--- Okunacak metin ---
Yoksullar için neredeyse hiç Corona yardımı yoktu
Korona’nın kaybedenleri, pandemi öncesi zaten fakirdi. Yoksulluk raporunu açıklayan Deutsche Paritätischer Wohlfahrtsverband'ın genel müdürü Ulrich Schneider, pandemi sırasında onlar için yani yoksullar için neredeyse hiçbir şey yapılmamasını eleştirdi.
Hükümetin Hartz IV yardımı alan emekçilere ve temel yaşlılık güvencesi statüsünde olanlara bir defaya mahsus 150 Euro ve on maske için bir defalık kupon verilmesi için karar alması 2021'e kadar sürdü.
Problem yüksek servet eşitsizliği
Yoksulluk araştırmacısı Christoph Butterwegge, DIW'den alınan rakamların, herhangi bir mal varlığı olmayan nüfusun yüzde 40'ının "geçimini sağlamakta güçlük çektiği" yönünde olduğunu gösterdiğini söyledi.
“Vatandaş parası” olarak adlandırmak kimseyi doyurmaz
Yoksulluk araştırmacısı şimdi Almanya'daki eşitsizliği ortadan kaldırmak için yeni federal hükümetten kapsamlı bir konsept talep ediyor.
Butterwegge, koalisyon sözleşmesinde "İşsizlik parası II'nin vatandaşlık ödeneği olarak adlandırılması elbette yoksulları doyurmaz" dedi.
Hartz IV yardımlarına 1 Ocak'ta yüzde birin altında bir artış yapılması ve aynı anda yüzde dört ila beş fiyat artışı, "yoksulların gelecek yıl daha da yoksul olacağı anlamına geliyor” demişti Butterwegge.
Küresel pandemi küresel yoksulluk haline geldi
Neredeyse iki yıldır küresel bir pandemi içindeyiz. Hepimiz için köklü değişiklikler anlamına gelen bu süreçte insanlığın çoğunluğunun cebine giren para daha da azaldı. Ancak pandemi dönemi çok az sayıdaki insanın zenginliğine zenginlik kattı.
Ekonomik tahlil raporları ekonomik büyümenin devam ettiğini, yeni işyerleri yaratıldığını gösteriyor. Ancak gelir skalasının diğer ucunda durum çok farklı. 2019 gibi erken bir tarihte, insanlığın neredeyse yarısı günde 5,50 dolarlık yoksulluk sınırının altında yaşıyordu. Bugün ise pandemi öncesine göre bunlara 163 milyon insan daha katıldı. Almanya'da da yoksulluk oranı yüzde 16,1'e ulaştı.
--- Mevcut veriler ---
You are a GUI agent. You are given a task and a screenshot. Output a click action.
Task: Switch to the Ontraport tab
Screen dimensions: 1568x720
---
--- Mevcut veriler ---
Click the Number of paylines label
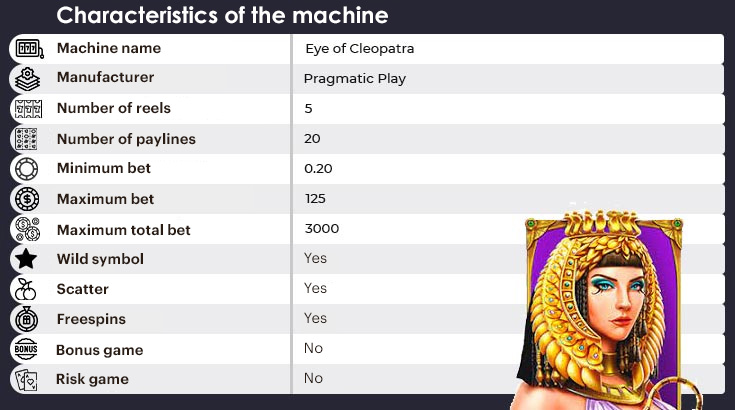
---
--- Mevcut veriler ---
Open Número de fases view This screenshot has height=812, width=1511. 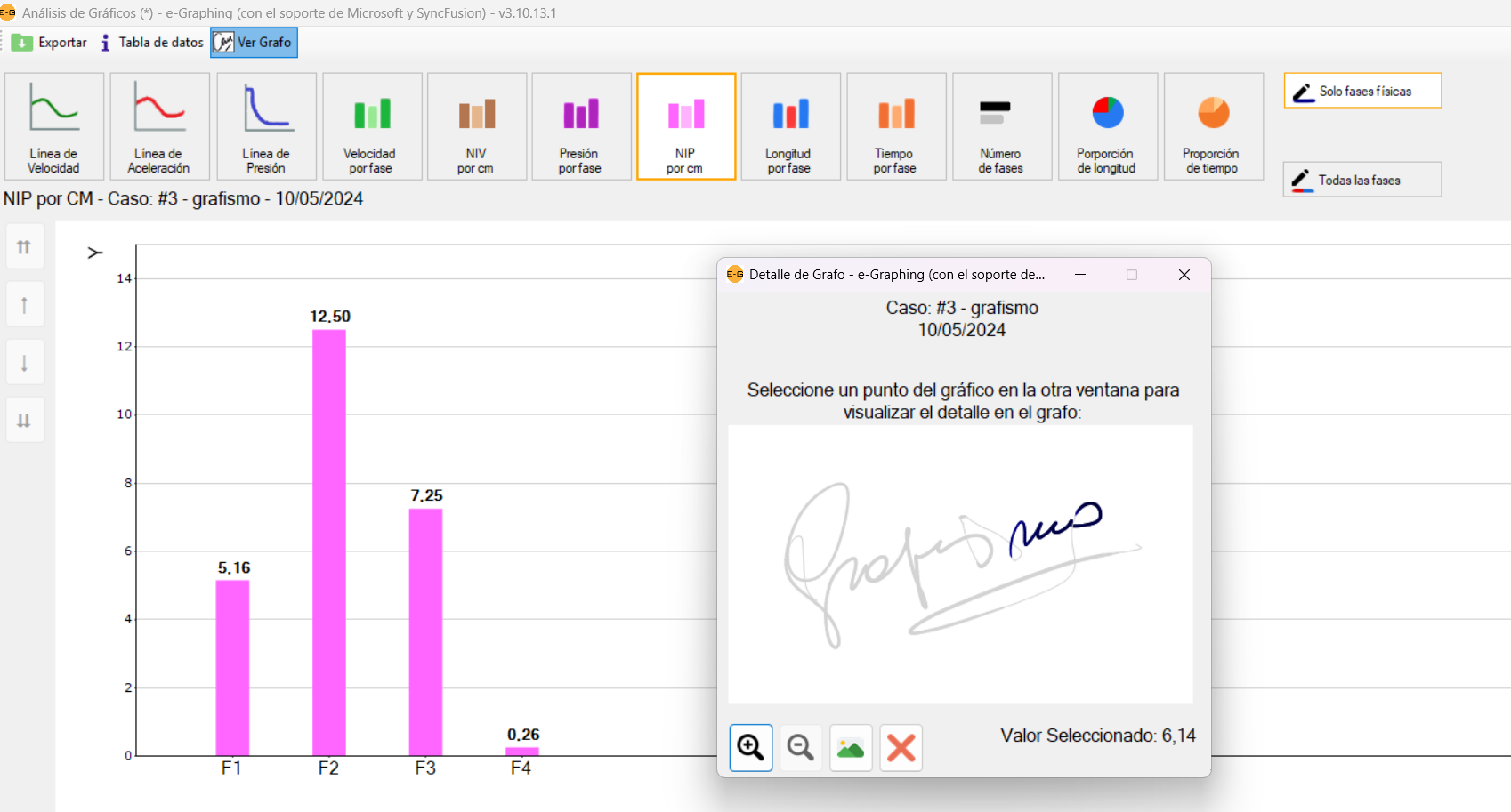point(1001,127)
---
Görev 1 → Pandemide yoksullukla ilgili metindeki, ana başlık dışında kalan bütün ara başlıkları sırasıyla yazın.
Görev 2 → Pandemi ve yoksullukla ilgili metne göre 2019'da insanlığın neredeyse yarısı günde kaç dolarlık yoksulluk sınırının altında yaşıyordu?
Görev 3 → Pandemi döneminde artan yoksulluğu anlatan metni, son cümlesinden sonra aynı konu ve üslupla sürdürün.

Beklenen çıktı 1 →
Problem yüksek servet eşitsizliği
“Vatandaş parası” olarak adlandırmak kimseyi doyurmaz
Küresel pandemi küresel yoksulluk haline geldi

Beklenen çıktı 2 → Günde 5,50 dolarlık yoksulluk sınırının altında yaşıyordu.

Beklenen çıktı 3 →
Zengin ve fakir arasındaki uçurum büyüyor. Adaletsizliğe karşı toplumda bir kabulleniş ruh hali hakim. Yoksulluk ne yazık ki hala yeterince konuşulmayan bir konu. Toplumsal eşitsizliği, nedenlerini ve olası çözümlerini toplumsal tartışmaya dahil etmek, yeniden düşünmeyi başlatmak için siyaset ve iş dünyası üzerindeki baskıyı artırmak gerekiyor.
“Gazeteler, radyo ve televizyon, bize dünyada olup bitenler hakkında bilgi verir. Çağımızın eğilimi de giderek daha çok bilgi sahibi olmak yönünde. Ancak bu da bilgi içinde boğulmamıza yol açıyor. Aşırı haber ve bilgi bolluğu, bizi her türlü bilgi ve habere karşı duyarsızlaştırıyor.”
“Televizyon yayınlarının, ABD'nin Vietnam’dan çekilmesi yolunda olumlu etki yaptığı düşünülür bazen. (Savaş, oturma odalarına kadar getirilmiş ve insanların dehşete kapılarak, ülkelerinin bu işe karışmasına karşı çıkmalarına neden olmuştu).”
Ama o günden bu yana, öyle çok savaşlar, öyle çok açlık, öyle çok sefalet, öyle çok şiddet gördük ki televizyonun "Vietnam etkisi" artık ortadan kalktı.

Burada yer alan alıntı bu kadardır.